Apagão: Lições a serem acompanhadas de perto

Apagão: Lições a serem acompanhadas de perto

O recente apagão em Portugal e Espanha expôs o quanto a energia elétrica é vital para o funcionamento de um país. Em questão de segundos, atividades econômicas e sociais foram paralisadas, revelando que a segurança energética ainda é tratada de forma insuficiente mesmo em nações com sistemas avançados. O episódio deve servir como um alerta claro também para o Brasil.

A perda súbita de 15 gigawatts na interconexão com a França desencadeou desligamentos em cascata e mostrou como falhas aparentemente pontuais podem se espalhar de forma devastadora. Não se trata apenas de um acidente técnico: é a prova de que os sistemas elétricos modernos, cada vez mais complexos e integrados, também se tornam mais vulneráveis. Ignorar esse fato seria um erro estratégico.

No Brasil, a matriz elétrica vem mudando rapidamente, e o avanço das renováveis variáveis — solar e eólica — aumenta os riscos de desequilíbrios sistêmicos. A segurança energética é uma prioridade de política nacional. Os sinais de fragilidade já são claros. No último Dia dos Pais, a oferta de renováveis quase superou a demanda, criando risco real de instabilidade generalizada, que somente foi evitado por ter sido possível desligar a maior parte das usinas despacháveis. Se a oferta de energia superar o consumo, os dispositivos de segurança serão acionados, desligando em cascata as usinas geradoras.

O inverso também estamos enfrentando, quando a geração pode não crescer em velocidade suficiente para atender o consumo. Isso ocorre ao final do dia, quando a produção solar cai abruptamente ao mesmo tempo em que a demanda sobe. São cenários previsíveis e conhecidos, mas ainda tratados de forma reativa.

Desde o apagão de 1984, reforçamos nossa malha de transmissão e ampliamos os estudos elétricos. No entanto, confiar apenas nas soluções do passado é um erro perigoso. O sistema que tínhamos há 40 anos era hidrelétrico e centralizado; o sistema que temos hoje é cada vez mais descentralizado e intermitente. A lógica de operação mudou, mas nossas estratégias ainda não acompanharam esse ritmo.

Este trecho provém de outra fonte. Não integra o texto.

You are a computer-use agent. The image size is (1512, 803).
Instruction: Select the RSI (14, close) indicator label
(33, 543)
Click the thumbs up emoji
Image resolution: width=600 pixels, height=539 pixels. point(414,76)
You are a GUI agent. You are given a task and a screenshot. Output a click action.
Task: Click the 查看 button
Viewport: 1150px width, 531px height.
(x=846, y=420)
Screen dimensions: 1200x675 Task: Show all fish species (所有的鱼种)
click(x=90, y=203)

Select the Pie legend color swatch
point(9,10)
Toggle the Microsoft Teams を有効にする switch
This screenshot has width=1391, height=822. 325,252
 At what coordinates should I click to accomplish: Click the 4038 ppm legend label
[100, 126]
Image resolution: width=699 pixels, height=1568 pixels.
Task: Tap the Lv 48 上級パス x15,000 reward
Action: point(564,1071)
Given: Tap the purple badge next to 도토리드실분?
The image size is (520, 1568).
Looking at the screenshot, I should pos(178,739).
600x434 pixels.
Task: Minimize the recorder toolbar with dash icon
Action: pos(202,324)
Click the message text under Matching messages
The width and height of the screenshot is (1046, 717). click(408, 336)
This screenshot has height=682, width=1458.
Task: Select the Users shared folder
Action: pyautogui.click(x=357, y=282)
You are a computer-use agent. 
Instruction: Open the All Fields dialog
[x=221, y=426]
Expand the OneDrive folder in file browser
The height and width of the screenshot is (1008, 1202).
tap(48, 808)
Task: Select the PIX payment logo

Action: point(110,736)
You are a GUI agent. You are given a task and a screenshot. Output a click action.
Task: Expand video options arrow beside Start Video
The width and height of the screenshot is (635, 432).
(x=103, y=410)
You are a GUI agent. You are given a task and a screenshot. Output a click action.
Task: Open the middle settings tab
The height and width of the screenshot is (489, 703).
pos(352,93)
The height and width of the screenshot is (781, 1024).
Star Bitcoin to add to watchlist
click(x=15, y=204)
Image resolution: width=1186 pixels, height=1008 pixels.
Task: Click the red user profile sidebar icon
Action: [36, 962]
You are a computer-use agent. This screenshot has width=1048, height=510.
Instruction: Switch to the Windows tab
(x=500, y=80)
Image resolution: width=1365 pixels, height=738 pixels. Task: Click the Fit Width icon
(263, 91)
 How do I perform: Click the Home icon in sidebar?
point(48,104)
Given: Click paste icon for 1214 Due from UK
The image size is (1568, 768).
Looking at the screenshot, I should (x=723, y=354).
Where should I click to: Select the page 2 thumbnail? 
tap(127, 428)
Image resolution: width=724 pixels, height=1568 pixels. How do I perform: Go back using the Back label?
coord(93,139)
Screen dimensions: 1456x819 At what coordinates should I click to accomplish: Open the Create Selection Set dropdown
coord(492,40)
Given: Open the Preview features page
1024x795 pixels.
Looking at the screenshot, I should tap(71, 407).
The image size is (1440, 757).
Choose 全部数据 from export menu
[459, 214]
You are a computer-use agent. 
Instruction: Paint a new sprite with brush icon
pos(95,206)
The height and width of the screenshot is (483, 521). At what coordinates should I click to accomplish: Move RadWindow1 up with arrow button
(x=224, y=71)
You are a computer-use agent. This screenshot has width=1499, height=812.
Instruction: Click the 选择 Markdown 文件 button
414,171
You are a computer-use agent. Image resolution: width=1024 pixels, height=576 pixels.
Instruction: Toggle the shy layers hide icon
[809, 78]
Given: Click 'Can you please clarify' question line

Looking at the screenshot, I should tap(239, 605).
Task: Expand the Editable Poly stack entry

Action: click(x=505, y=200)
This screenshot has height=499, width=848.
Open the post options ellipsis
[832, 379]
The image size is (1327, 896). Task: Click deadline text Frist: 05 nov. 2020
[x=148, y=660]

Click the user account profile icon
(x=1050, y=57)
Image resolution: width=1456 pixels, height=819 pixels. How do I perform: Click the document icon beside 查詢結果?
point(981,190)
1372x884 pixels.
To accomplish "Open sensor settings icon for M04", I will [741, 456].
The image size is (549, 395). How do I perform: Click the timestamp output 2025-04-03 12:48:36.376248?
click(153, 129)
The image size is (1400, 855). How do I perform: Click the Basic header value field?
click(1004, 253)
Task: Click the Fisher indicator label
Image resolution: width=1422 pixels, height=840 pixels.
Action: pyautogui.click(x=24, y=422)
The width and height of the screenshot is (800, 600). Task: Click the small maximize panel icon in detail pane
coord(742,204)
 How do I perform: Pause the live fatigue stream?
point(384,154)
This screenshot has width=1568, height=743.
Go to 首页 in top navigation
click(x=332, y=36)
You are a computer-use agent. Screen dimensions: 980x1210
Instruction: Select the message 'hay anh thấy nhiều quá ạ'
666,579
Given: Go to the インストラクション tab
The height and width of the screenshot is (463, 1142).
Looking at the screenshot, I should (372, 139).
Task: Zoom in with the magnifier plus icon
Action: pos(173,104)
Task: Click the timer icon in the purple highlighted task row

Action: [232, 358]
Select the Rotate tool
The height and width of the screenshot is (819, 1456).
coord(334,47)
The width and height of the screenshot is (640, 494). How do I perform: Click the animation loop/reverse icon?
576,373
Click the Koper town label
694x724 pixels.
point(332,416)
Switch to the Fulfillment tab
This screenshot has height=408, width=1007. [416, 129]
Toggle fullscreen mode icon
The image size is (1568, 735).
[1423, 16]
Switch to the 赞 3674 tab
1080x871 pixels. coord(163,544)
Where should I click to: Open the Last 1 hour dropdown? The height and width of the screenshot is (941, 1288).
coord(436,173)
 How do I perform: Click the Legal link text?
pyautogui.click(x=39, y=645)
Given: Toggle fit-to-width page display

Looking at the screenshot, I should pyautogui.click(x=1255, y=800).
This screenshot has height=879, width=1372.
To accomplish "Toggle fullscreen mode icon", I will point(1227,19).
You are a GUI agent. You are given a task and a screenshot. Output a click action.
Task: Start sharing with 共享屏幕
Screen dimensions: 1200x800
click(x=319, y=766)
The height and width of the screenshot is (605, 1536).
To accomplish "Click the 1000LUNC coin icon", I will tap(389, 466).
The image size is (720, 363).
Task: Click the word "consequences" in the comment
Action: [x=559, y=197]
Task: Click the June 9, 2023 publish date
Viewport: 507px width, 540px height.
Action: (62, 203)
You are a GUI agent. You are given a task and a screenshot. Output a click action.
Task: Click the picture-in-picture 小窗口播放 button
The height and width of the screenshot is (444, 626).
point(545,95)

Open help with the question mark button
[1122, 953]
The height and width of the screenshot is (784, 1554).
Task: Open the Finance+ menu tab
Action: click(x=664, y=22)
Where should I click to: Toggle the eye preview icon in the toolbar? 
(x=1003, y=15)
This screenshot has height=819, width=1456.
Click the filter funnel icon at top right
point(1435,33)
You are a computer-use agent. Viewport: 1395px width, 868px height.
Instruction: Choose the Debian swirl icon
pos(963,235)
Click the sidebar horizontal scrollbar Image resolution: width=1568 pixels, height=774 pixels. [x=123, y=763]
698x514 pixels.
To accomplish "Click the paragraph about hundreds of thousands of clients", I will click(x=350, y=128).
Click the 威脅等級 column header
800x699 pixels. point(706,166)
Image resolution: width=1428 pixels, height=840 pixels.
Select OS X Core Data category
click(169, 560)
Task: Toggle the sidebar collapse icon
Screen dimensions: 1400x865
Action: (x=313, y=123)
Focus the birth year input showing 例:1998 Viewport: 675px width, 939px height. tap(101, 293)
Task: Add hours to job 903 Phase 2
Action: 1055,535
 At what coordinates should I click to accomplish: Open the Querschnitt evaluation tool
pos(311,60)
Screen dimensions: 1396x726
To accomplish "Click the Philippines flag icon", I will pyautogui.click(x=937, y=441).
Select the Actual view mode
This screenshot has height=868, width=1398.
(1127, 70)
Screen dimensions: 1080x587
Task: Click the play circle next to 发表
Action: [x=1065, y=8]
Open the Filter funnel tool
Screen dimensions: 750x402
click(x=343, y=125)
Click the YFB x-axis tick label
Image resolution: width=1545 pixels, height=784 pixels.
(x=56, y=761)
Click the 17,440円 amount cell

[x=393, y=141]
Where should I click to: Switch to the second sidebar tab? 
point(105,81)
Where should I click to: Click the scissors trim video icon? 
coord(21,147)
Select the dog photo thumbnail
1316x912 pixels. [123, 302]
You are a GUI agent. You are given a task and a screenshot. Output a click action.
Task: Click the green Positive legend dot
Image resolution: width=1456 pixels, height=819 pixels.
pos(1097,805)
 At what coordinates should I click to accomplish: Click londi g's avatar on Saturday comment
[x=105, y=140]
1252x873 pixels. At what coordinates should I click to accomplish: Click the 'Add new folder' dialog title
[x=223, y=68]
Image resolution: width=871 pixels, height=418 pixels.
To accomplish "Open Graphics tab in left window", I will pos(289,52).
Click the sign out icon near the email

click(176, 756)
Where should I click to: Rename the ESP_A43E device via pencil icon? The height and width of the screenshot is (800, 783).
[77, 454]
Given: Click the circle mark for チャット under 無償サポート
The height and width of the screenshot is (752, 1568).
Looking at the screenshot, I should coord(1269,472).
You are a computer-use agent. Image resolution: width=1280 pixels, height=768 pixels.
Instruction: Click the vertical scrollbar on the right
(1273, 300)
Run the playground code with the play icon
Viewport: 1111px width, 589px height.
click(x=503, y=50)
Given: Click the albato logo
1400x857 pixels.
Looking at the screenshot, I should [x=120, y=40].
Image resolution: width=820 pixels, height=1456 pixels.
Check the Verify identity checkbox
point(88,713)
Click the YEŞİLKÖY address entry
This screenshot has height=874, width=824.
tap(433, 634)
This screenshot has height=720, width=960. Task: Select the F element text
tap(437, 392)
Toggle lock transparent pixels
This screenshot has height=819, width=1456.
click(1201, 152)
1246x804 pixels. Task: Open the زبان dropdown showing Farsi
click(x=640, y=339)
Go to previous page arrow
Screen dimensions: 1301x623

Por isso, não basta apenas reforçar linhas ou estudar vulnerabilidades. É preciso adotar mecanismos de flexibilidade reais, como armazenamento de energia, reservas de capacidade e maior integração entre regiões, de forma a diminuir os risco de enfrentar

episódios de instabilidade que, em um momento crítico, podem escalar para apagões de grande porte.

A criação de um operador de recursos energéticos distribuídos é uma proposta que merece destaque. Esse ator teria a responsabilidade de organizar e coordenar a operação de geração descentralizada, baterias e veículos elétricos. Hoje, esses ativos são vistos como peças soltas, mas, com coordenação, podem se transformar em recursos valiosos para a estabilidade do sistema.

Esse novo operador seria, de fato, um elo estratégico entre consumidores e o Operador Nacional do Sistema. Ao integrar e gerenciar os recursos distribuídos, poderia reduzir sobrecargas, evitar quedas bruscas de tensão e transformar a descentralização em vantagem competitiva. Sem essa visão de conjunto, corremos o risco de transformar nossa diversidade de fontes energéticas em vulnerabilidade.

Os riscos dessa nova configuração da matriz energética são claros. Eventos em outros países mostram a dimensão dos problemas que podem recair sobre nossa sociedade. A pergunta que precisamos fazer é simples: queremos continuar apenas reagindo a crises ou vamos investir para evitá-las? A resposta deveria ser óbvia.

Não há alternativa senão investir pesado em usinas que sejam despacháveis, com capacidade de entrar e sair de operação rapidamente, modernizar e digitalizar as redes de transmissão e distribuição, inserir sistemas de armazenamento e regulação adequada. O setor elétrico precisa sair da inércia e reconhecer que os riscos são reais. Do contrário, continuaremos discutindo apagões passados enquanto nos preparamos mal para os apagões futuros.